Plant oil-based biodiesel processes are commercial­ized (Figure 20.7). Biodiesel productions use mostly extracted plant or vegetable oils, isolated animal fats (from meat or dairy productions), or to less extent recycled cooking oils, and transesterify the triglycerides with short-chain primary alcohols (e. g. methanol or (bio)ethanol) to make fatty acid esters (diesels). The oil extraction from plants (solid—liquid extraction) may allow coextraction of numerous phytochemicals as coproducts. The main coproduct from the transester­ification is glycerol, which can be used directly as solvent, or as feedstock for microbial fermentation production of other biochemicals, such as propane­diol, dihydroxyacetone, succinic acid, polyglycerols or polyhydroxyalkanoate, or for hydrothermal-chemical conversion to H2 (Khanna et al., 2012; Kosmider et al., 2011; Kannan et al., 2012).

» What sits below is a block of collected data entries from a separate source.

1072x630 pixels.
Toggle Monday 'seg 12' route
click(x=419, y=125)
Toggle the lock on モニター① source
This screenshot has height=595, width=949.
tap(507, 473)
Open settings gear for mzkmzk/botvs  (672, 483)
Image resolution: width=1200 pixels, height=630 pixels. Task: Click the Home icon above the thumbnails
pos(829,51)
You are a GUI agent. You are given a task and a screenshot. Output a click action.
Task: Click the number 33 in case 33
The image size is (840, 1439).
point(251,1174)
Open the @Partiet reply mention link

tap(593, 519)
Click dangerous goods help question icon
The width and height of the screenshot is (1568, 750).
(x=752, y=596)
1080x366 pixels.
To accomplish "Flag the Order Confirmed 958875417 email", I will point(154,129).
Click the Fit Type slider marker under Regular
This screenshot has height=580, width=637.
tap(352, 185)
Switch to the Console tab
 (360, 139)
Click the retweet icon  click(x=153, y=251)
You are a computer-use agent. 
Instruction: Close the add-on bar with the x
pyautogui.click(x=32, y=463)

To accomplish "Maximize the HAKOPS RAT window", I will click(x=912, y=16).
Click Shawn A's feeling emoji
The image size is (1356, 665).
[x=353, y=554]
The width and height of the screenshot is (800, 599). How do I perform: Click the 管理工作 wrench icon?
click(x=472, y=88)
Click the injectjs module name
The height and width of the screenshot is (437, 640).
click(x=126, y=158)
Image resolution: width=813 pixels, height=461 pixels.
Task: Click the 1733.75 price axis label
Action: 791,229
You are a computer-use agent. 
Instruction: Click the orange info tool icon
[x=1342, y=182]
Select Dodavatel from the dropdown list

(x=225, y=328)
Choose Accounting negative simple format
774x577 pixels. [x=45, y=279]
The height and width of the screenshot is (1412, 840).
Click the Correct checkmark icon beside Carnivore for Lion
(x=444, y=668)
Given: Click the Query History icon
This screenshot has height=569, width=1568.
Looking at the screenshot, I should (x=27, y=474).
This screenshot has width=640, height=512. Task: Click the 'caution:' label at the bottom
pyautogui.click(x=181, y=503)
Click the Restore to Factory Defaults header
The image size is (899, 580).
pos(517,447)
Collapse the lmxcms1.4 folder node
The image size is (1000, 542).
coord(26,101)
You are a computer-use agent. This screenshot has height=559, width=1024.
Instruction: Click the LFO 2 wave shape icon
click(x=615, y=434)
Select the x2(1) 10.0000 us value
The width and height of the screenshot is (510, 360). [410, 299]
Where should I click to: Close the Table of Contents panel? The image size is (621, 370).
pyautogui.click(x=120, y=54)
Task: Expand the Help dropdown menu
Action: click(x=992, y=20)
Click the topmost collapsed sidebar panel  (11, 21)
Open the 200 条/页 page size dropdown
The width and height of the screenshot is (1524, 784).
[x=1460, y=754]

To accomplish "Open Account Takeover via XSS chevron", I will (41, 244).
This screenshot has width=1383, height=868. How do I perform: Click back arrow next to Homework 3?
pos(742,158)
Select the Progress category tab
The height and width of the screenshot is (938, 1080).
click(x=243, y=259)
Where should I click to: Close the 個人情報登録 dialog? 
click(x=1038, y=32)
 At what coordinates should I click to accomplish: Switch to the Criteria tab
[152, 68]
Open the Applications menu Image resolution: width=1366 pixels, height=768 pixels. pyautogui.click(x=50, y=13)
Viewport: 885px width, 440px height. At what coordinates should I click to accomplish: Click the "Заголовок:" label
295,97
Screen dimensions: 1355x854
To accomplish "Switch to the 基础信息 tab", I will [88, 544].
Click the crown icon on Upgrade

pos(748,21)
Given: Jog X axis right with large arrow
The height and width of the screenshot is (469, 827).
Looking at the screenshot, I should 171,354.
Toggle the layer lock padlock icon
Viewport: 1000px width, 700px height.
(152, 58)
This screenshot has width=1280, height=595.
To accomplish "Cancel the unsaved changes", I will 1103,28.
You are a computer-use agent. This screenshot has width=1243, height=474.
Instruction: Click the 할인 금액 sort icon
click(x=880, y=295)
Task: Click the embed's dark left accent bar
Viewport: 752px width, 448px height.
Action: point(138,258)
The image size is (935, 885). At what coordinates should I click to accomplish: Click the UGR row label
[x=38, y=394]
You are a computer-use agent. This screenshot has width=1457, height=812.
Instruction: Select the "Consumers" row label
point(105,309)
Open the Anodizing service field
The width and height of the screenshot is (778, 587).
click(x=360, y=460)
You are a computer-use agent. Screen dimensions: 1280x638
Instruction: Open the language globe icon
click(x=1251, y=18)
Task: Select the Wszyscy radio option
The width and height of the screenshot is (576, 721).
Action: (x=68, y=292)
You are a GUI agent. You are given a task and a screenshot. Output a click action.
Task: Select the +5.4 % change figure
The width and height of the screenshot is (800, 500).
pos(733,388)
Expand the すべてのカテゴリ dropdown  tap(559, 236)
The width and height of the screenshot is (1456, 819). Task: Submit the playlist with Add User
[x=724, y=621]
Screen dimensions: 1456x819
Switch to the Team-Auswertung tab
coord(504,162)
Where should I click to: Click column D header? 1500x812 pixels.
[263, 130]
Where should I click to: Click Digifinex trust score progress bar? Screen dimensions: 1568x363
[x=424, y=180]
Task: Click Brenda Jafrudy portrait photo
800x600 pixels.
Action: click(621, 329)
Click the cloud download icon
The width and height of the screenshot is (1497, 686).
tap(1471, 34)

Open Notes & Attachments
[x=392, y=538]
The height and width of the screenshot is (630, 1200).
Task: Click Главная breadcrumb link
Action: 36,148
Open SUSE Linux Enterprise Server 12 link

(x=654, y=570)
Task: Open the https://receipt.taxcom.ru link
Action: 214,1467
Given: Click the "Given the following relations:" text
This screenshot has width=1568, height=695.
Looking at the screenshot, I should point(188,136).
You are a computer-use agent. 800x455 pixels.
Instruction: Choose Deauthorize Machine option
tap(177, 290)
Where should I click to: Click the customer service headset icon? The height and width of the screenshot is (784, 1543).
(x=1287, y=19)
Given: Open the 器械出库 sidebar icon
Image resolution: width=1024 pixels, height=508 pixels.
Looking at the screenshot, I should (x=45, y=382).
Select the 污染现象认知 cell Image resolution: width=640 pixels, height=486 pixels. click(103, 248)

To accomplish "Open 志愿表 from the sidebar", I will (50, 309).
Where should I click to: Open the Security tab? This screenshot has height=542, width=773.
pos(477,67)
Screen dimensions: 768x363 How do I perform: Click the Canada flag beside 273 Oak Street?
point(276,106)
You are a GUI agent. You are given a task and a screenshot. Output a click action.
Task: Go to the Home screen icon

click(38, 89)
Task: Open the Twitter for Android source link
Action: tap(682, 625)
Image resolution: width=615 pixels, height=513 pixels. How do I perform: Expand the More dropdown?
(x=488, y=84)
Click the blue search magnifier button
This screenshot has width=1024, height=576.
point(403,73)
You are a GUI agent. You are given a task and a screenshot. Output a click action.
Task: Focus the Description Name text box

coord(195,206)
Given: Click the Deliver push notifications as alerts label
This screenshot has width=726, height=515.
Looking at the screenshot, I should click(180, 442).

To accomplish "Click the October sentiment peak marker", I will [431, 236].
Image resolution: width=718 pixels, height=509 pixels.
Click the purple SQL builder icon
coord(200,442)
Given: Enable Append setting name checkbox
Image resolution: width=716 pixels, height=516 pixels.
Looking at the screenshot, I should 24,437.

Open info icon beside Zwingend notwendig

Grown on glycerol,
astaxanthin production by bacterium Phaffia rhodozyma (X. dendrorhous) or Sporobolomyces ruberrimus (Valduga et al., 2009), b-carotene by B. trispora (Mantzouridou et al., 2008), prodigiosin or other carotenoids by R. glutinis (da Silva et al., 2009), various carotenoids by Rhodosporidium paludigenum (Yimyoo et al., 2011), as well as b-carotene by microalgae Clamidomonas acid — ophila (Langner et al., 2009), astaxanthin by Schizochy- trium sp., and various carotenoids by Thraustochytrium have been demonstrated.